Regulatory Implications of Poor Harmonization
Failure to address variability in SUSAR definitions can lead to:
- Regulatory findings: Authorities may cite sponsors for inconsistent or delayed SUSAR reporting.
- Increased risk to participants: Delayed recognition of emerging safety issues undermines trial oversight.
- Operational inefficiency: Redundant or conflicting submissions increase workload and costs.
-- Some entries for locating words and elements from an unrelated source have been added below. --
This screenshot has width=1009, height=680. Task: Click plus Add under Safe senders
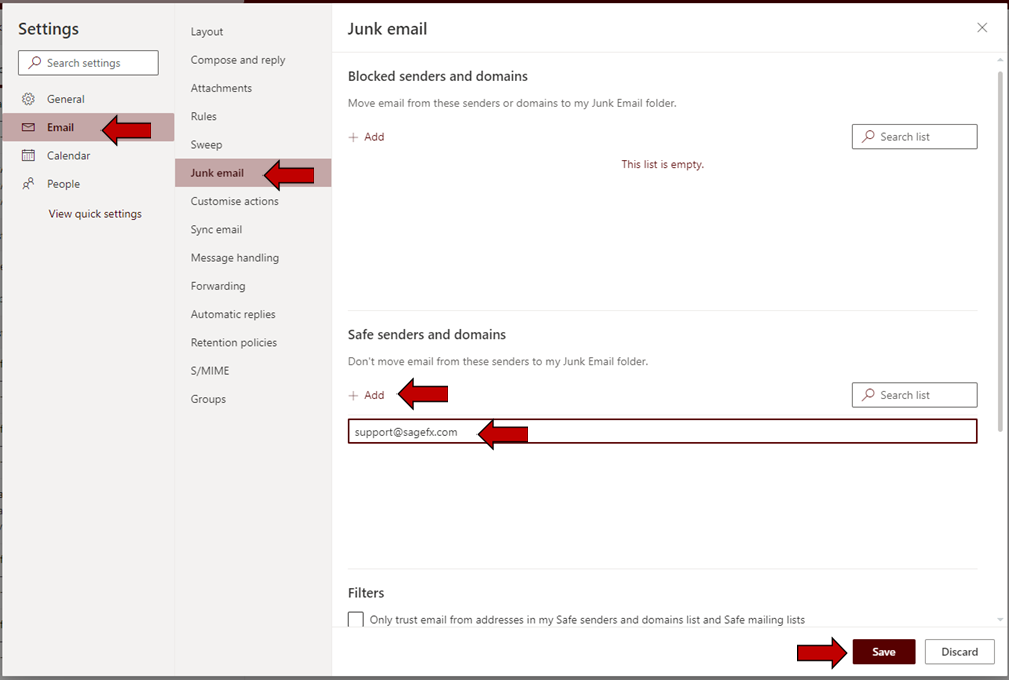[366, 395]
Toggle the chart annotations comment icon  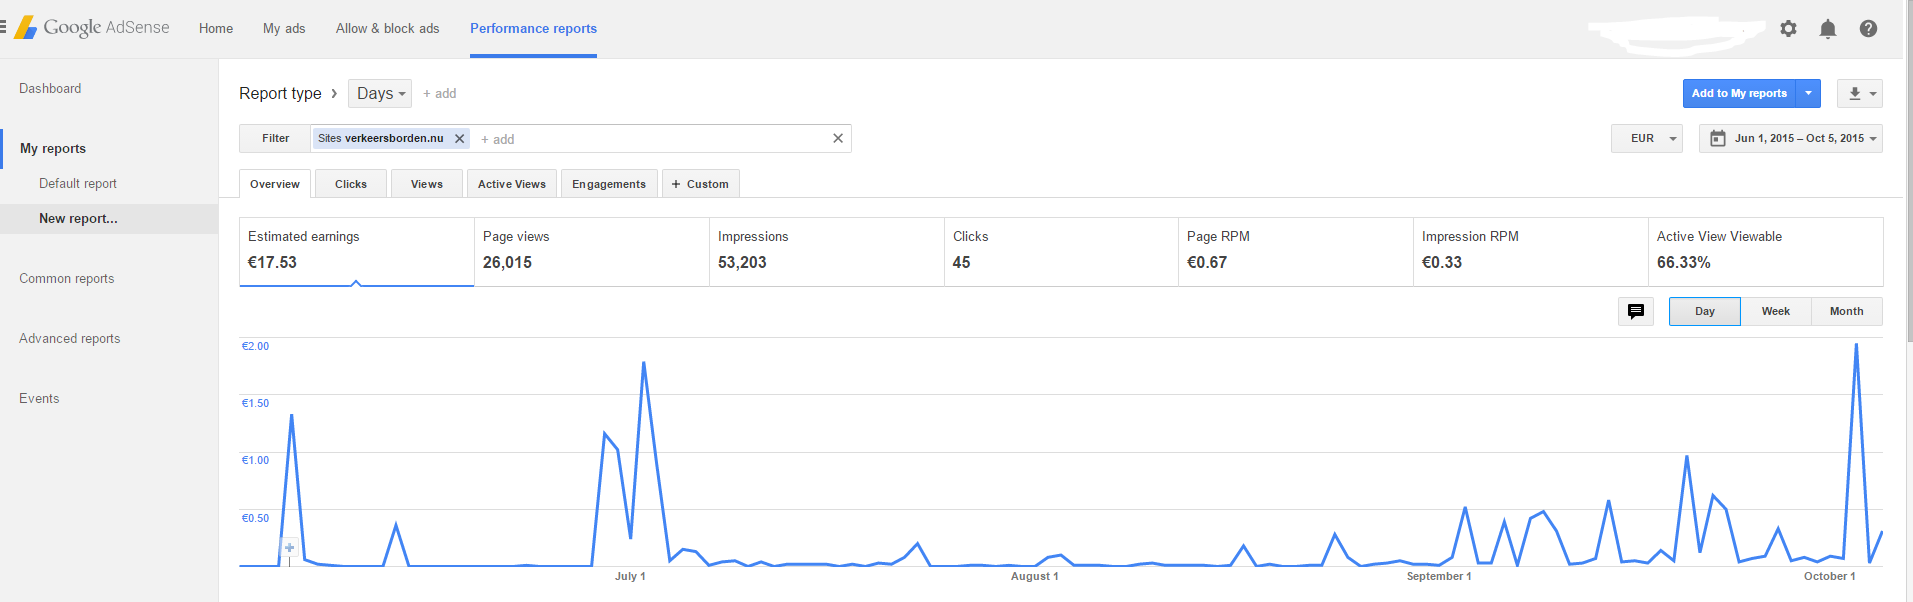(x=1636, y=311)
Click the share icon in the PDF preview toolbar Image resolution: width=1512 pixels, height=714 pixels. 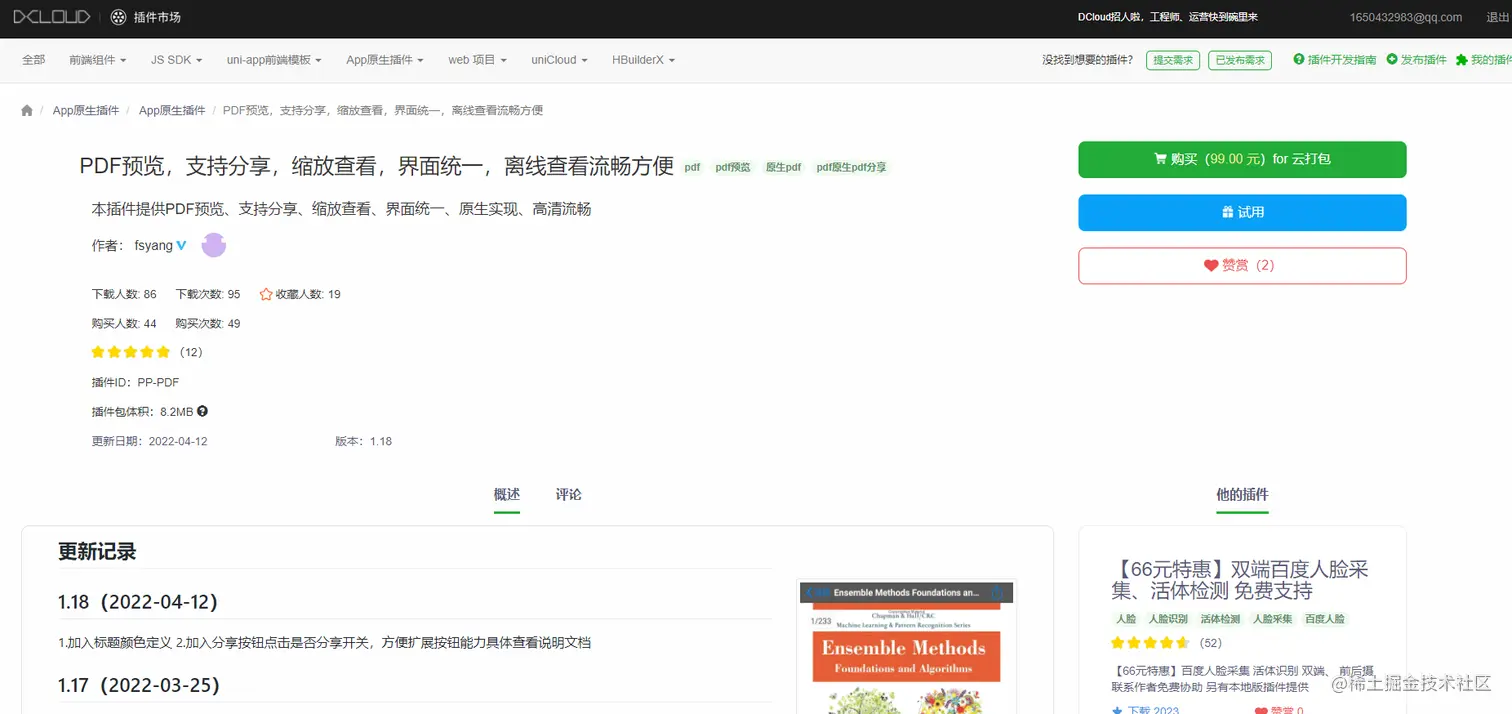997,592
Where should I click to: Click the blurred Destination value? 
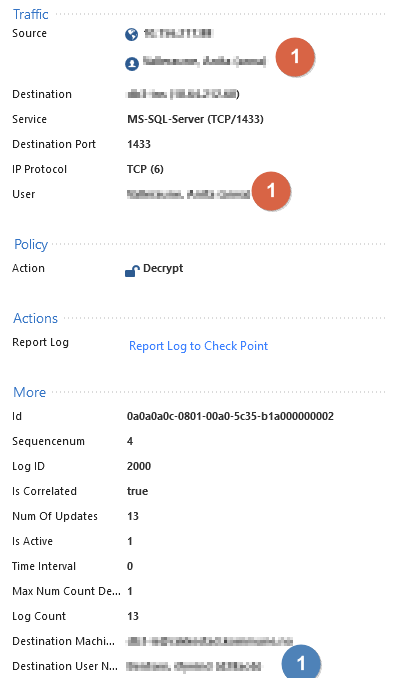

- Delayed approvals: Authorities may withhold trial continuation or marketing authorizations pending safety clarification.
Key Takeaways
SUSAR definitions are broadly aligned across regulators but differ in interpretation and operational application. To ensure compliance in global trials, sponsors must:
- Understand regional differences in SUSAR criteria and timelines.
- Adopt global SOPs that integrate country-specific nuances.
- Reconcile classification discrepancies across systems and submissions.
- Train investigators and pharmacovigilance staff on variable definitions.
By proactively managing variability, trial teams can ensure accurate and timely SUSAR reporting worldwide, strengthen pharmacovigilance, and protect participants across jurisdictions.